=== Section Start ===

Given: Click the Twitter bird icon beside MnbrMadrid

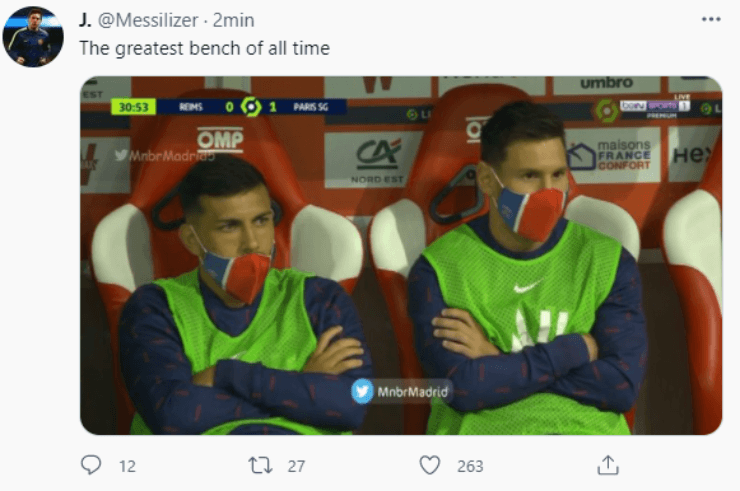Looking at the screenshot, I should 362,391.
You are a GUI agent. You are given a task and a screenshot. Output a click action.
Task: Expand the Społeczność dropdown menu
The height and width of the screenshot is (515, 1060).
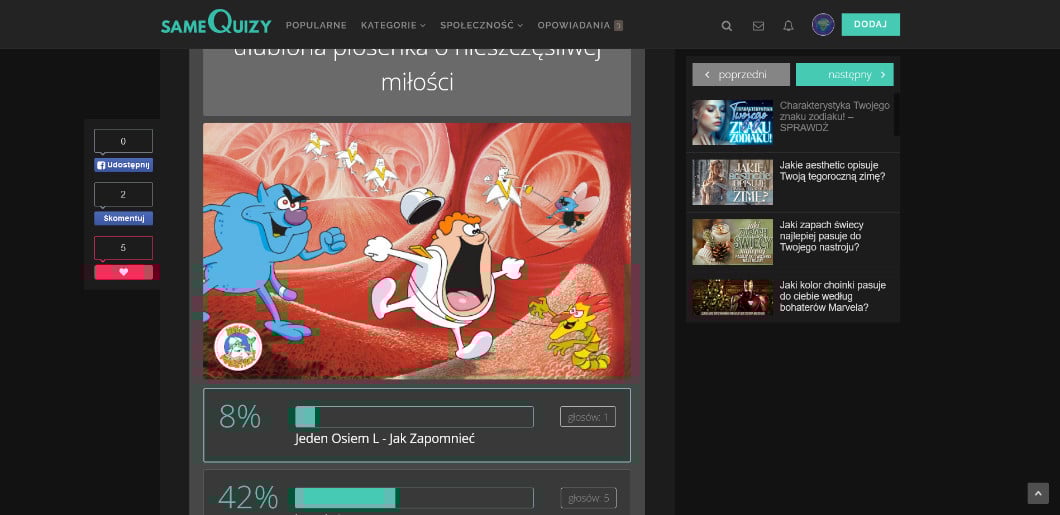pos(481,25)
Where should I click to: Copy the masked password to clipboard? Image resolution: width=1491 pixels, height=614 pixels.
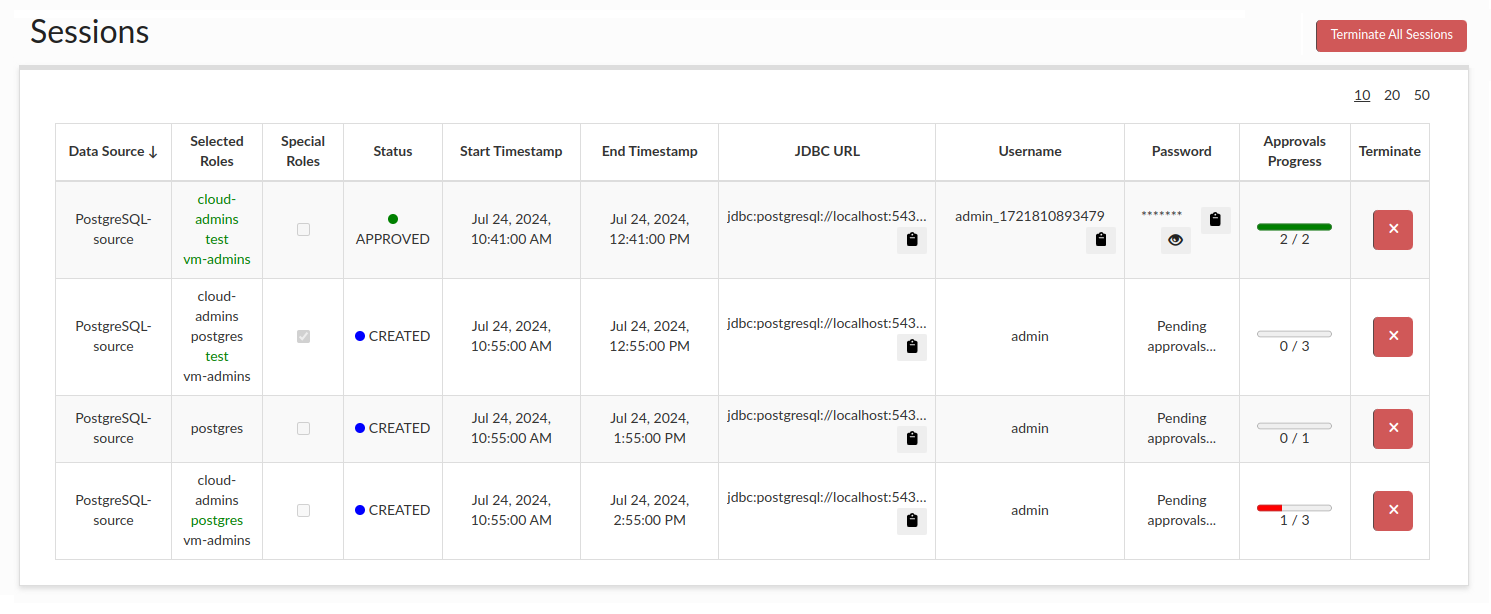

=== Section End ===

* _What you are asked to do_
Write the lines from the one with "Task: Expand the Społeczność dropdown menu" through the last line of the entries out again exactly, both ends included, and skip the pictures.

* _Task answer_
Task: Expand the Społeczność dropdown menu
The height and width of the screenshot is (515, 1060).
pos(481,25)
Where should I click to: Copy the masked password to clipboard? Image resolution: width=1491 pixels, height=614 pixels.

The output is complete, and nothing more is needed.